One questioner, who in Britain would be disparaged as a grumbling Gammon, albeit one overcooked, complained that free speech is under ever greater threat: ‘The increasing trend here in Australia is that anyone who has a counter-view to the socialists, PC lobby, greens and communist brigade are shouted down, literally, and called racist or homophobic. Any form of rational debate is difficult, if not impossible. How can we counter this?’
Jordan Peterson alluded to some of his own experiences with the Leftist mob and concurred: ‘Your claim that if we engage in certain types of discussion this kind of reaction emerges is absolutely the case.’ Dr Peterson prescribed ‘a certain amount of persistence’ and, above all, ‘if you haven’t done anything wrong, do not apologise’.
Yet during the show Peterson did offer an apology – to Right-wing provocateur Milo Yiannopolous. ABC naughtily sprang on Peterson a recording of Yiannopolous taking him to task: ‘Although you talk a good game . . . when it comes down to it you always seem to fold, stay silent or betray your allies.’
Milo is embittered that Peterson once appeared to accept a questioner’s assertion that Yiannopolous, to whom Peterson has referred as a ‘prankster’, is racist. One imagines that this ambush by ABC left the Doc seething, although he retained his customary composure. However, Peterson was surprisingly contrite: ‘I don’t think I did defend you very well at that particular time. I don’t believe you’re a racist. It was a question that caught me off guard in an audience that was exceptionally hostile and surreal. In so far as it might be helpful to you, I offer you an apology for that.’

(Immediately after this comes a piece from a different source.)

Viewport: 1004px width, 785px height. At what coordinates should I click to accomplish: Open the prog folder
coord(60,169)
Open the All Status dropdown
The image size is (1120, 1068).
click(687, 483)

It was a remarkable admission and not the sort of thing one is likely to see and hear during any forthcoming edition of Question Time. If during the week ahead you watch only one discussion programme, forgo Fiona Bruce and whoever comprises the next edition’s retinue for Remain; instead, invest your time in the full 80-minute broadcast of Jordan Peterson on Australia’s Q&A.